* **Document**:
___

In this furious manner, which so well denotes his genuine character, did Cromwell (says Hume) without the least opposition, or even murmur, annihilate that famous assembly which had filled all Europe with the renown of its actions, and with astonishment at its crimes, and whose commencement was not desired more ardently by the people than was its final dissolution. All parties now reaped successively the melancholy pleasure of seeing the injuries which they had suffered revenged on their enemies; and that, too, by the same arts which had been practised against them. The King had, in some instances, stretched his prerogative beyond its just bounds; and, aided by the church, had well nigh put an end to all the liberties and privileges of the nation. The Presbyterians checked the progress of the court and clergy, and excited, by cant and hypocrisy, the populace, first to tumults, then to war, against the King, the Peers, and all the Royalists. No sooner had they reached the pinnacle of grandeur, than the Independents, under the appearance of still greater sanctity, instigated the army against them, and reduced them to subjection. The Independents, amidst their empty dreams of liberty, or rather of dominion, were oppressed by the rebellion of their own servants, and found themselves at once exposed to the insults of power and the hatred of the people.We may add here a reflection, that by recent, as well as all ancient example, it has become evident that illegal violence,

with whatever pretences it may be covered, and whatever objects it may pursue, must inevitably end at last in the arbitrary and despotic government of a single person.

One of the first measures of Cromwell was to call a Parliament of his own. In this assembly there were some persons of the rank of gentlemen; but the far greater part were low mechanics; fifth-monarchy-men, Anabaptists, Antinomians, Independents; the very dregs of the fanatics. They began with seeking the Lord with prayer. This office was performed by eight or ten gifted men of the assembly; and with so much success, that, according to the confession of all, they had never before, in any of their devotional exercises, enjoyed so much of the holy spirit as was then communicated to them. Among the fanatics of the House, there was an active member, much noted for his long prayers, sermons, and harangues, who took upon himself the appeliation of Praise God Barebone. This ridiculous name, which one would almost imagine had been chosen by some wicked wit to suit so ridiculous a personage, struck the fancy of the people; and they commonly affixed to this assembly the appellation of Barebone's Parliament.

___

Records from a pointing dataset
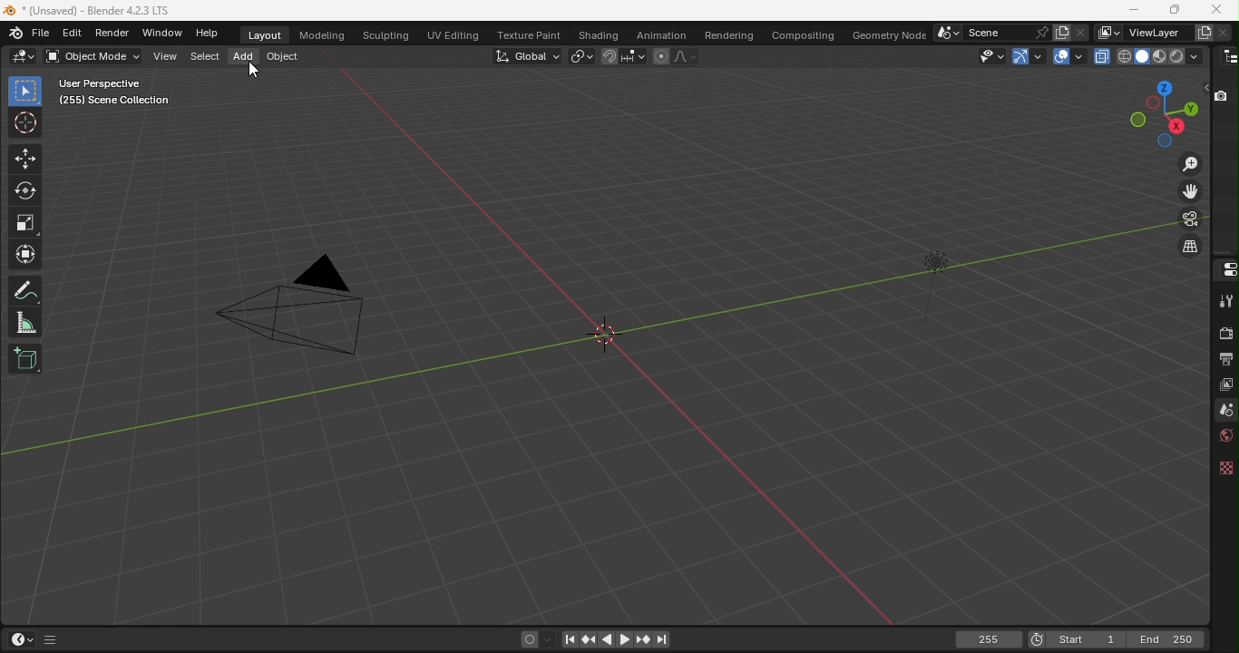 The image size is (1239, 653). I want to click on File, so click(43, 33).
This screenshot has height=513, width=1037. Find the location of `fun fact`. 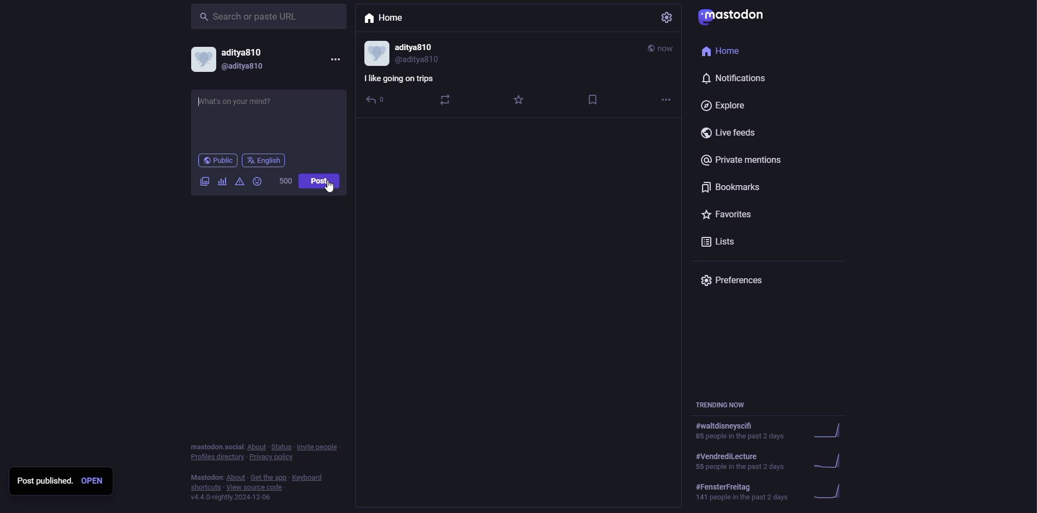

fun fact is located at coordinates (400, 78).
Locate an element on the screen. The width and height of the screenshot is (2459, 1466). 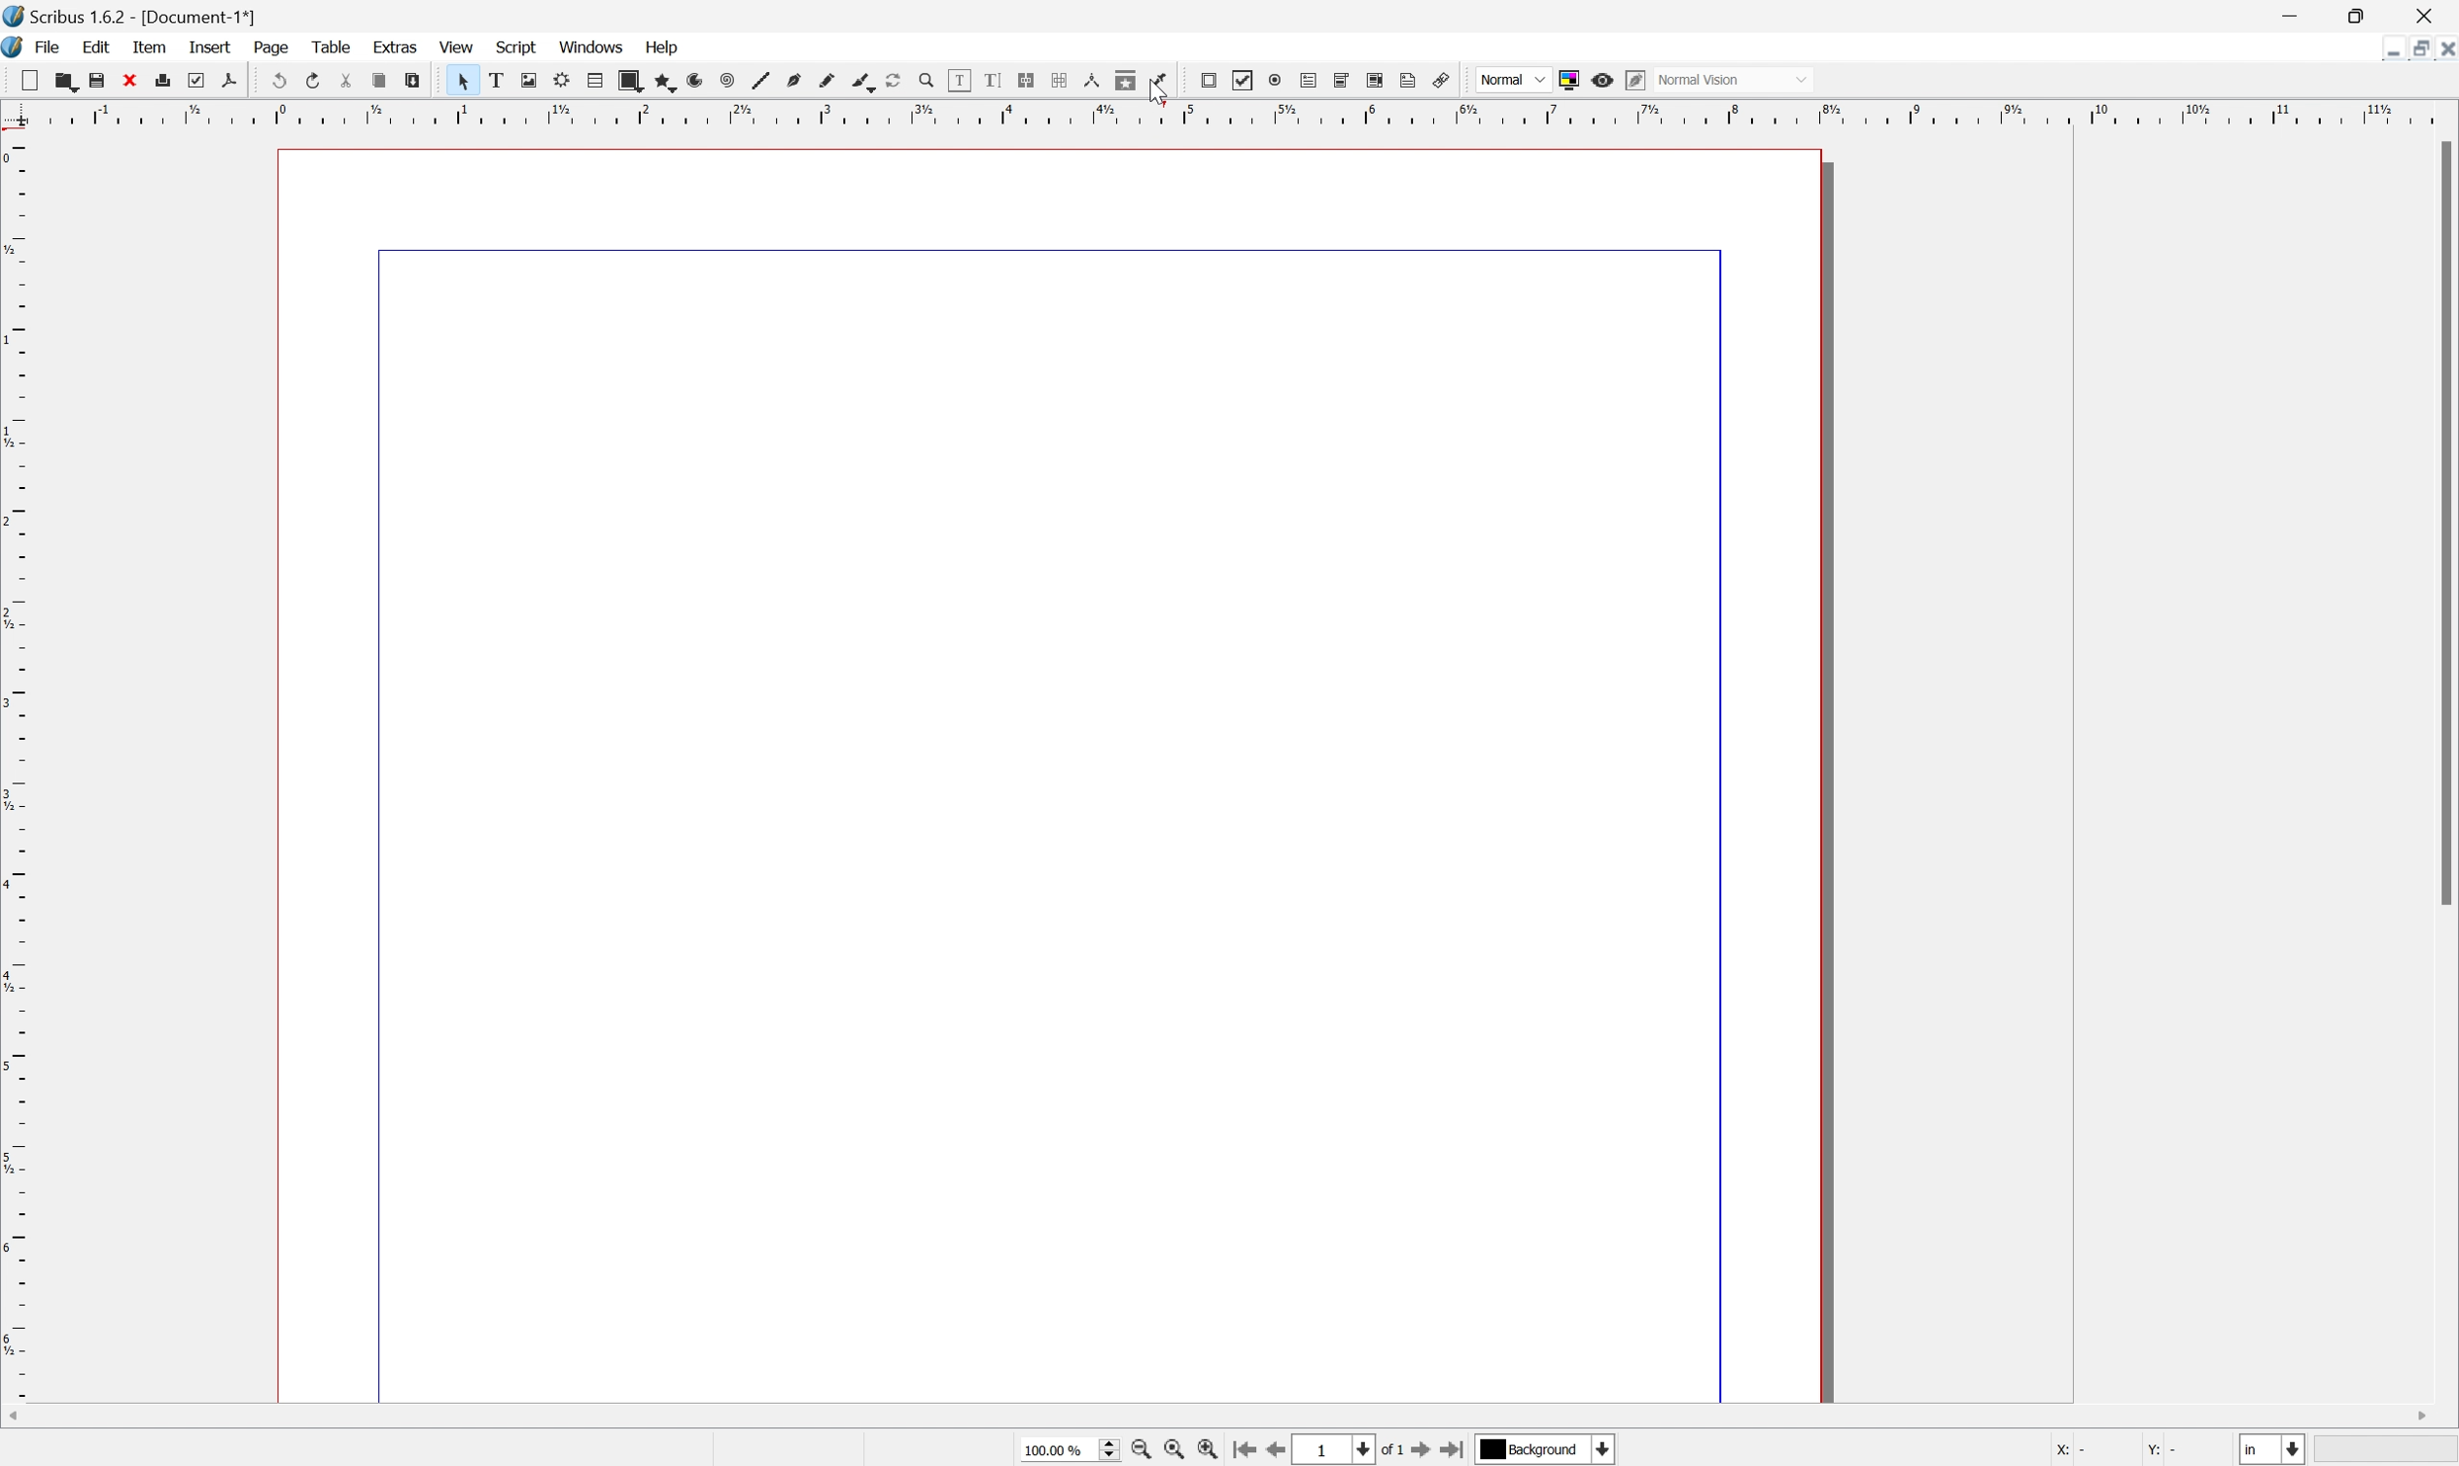
PDF combo box is located at coordinates (1340, 80).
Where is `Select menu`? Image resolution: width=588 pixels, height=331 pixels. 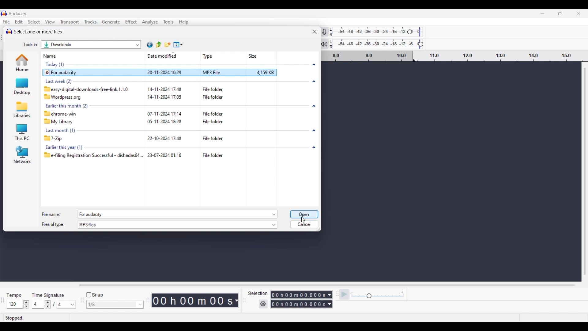
Select menu is located at coordinates (34, 22).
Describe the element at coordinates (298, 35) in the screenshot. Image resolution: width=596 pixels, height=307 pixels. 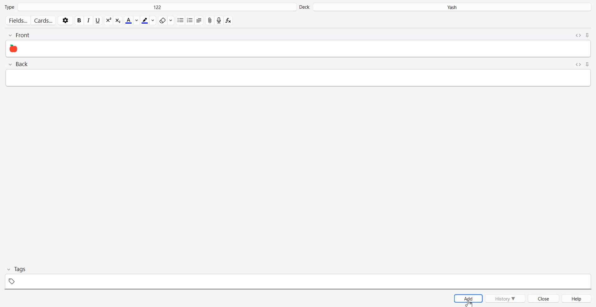
I see `Front` at that location.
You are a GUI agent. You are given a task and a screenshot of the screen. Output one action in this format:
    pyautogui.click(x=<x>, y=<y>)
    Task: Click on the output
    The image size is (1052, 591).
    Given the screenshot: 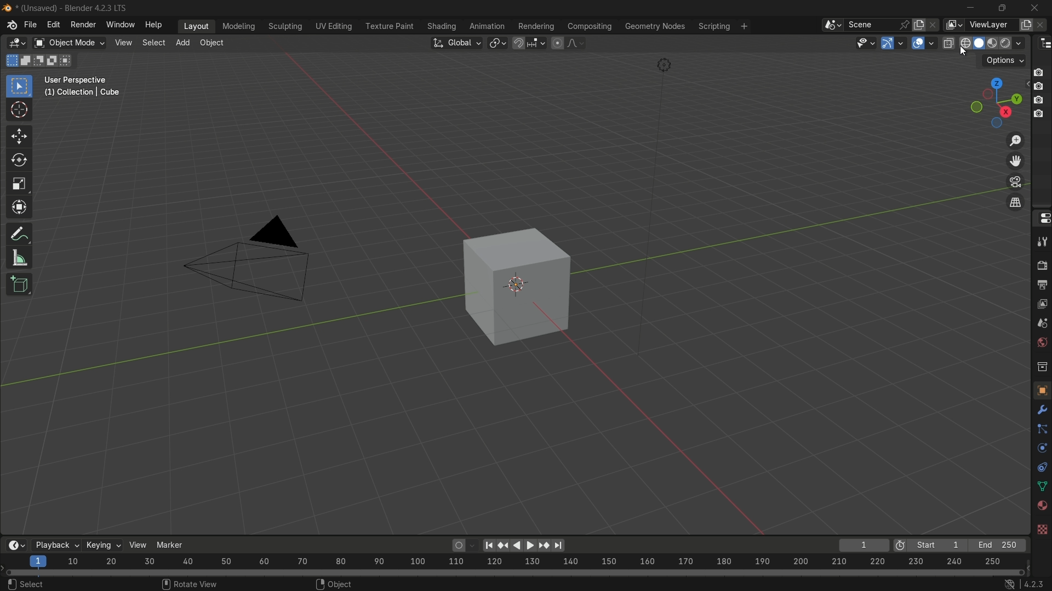 What is the action you would take?
    pyautogui.click(x=1039, y=284)
    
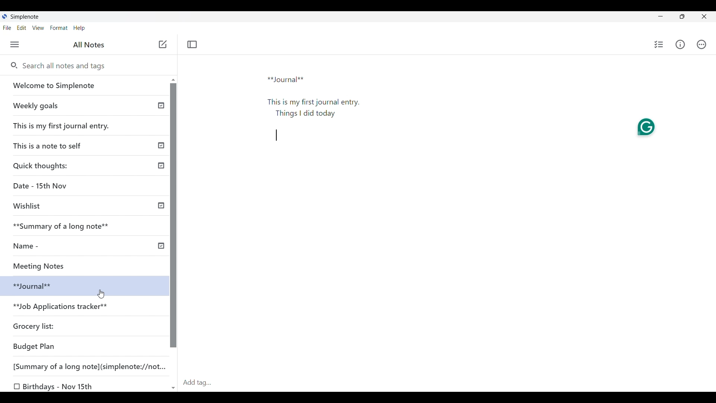 This screenshot has width=716, height=403. I want to click on **Job Applications tracker**, so click(62, 307).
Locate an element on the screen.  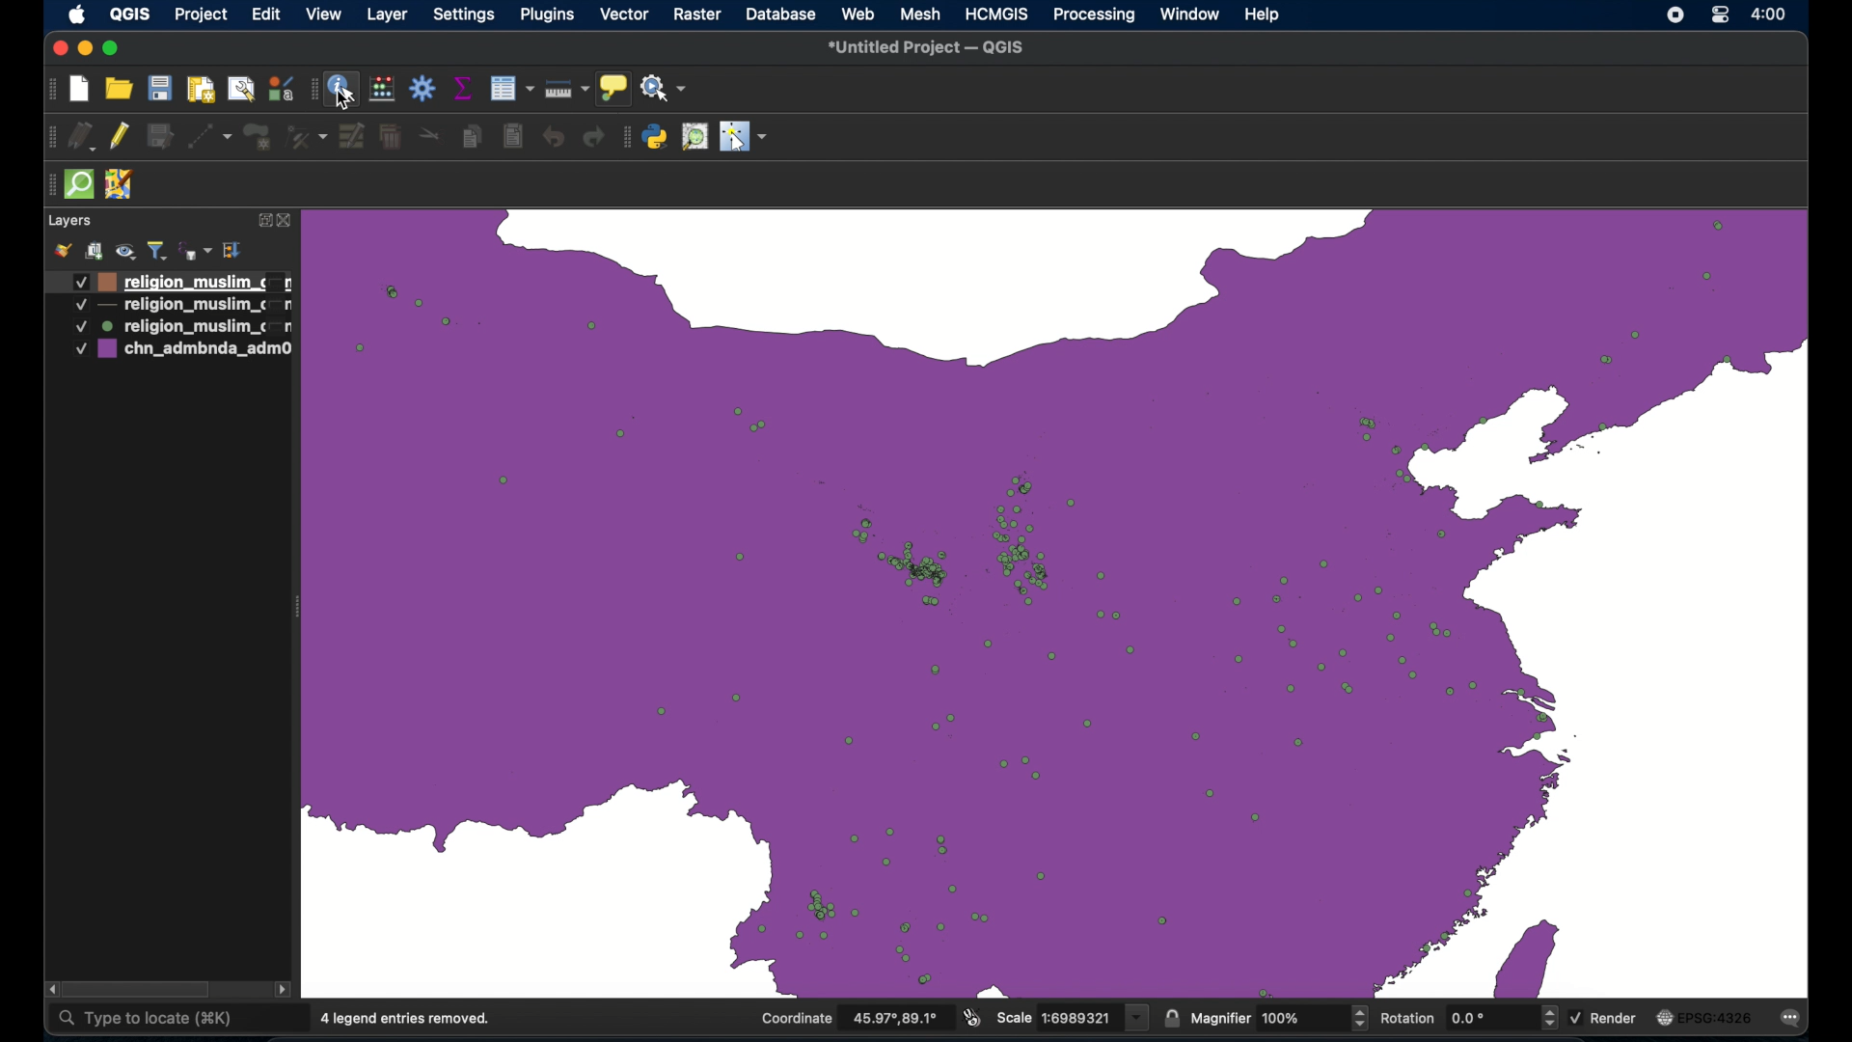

___

* **Problems**:
- A) In the passage about Cromwell and his Parliament, what name did the people commonly give to the assembly Cromwell called?
- B) Continue the passage about Cromwell and his Parliament from its final sentence.

* **Responses**:
- A) Barebone's Parliament.

- B)
After setting about four months, without passing any extraordinary laws, except that which established the legal solemnization of marriage by the civil magistrate alone, without the interposition of the clergy, this Parliament, with Rouse their Speaker at their head, waited on Cromwell, and formally assigned their authority into his hands. Some of them remained behind in the house, and wanted to protest against this act of the majority, but they were interrupted by Colonel White, with a party of soldiers, who asked them what they did there?" We are seeking the Lord," said they. "Theu you may elsewhere," replied he: "for to my certain knowledge he has not been here these many years."

Cromwell was now proclaimed Lord Protector, and invested with all the regal prerogatives. He had the absolute direction

of the army and navy, the appointment of officers: he coined money with his effigy; summoned a Parliament; created Peers; and in all things acted like a crowned head, though, in all public deeds, the name of the commonwealth was still preserved.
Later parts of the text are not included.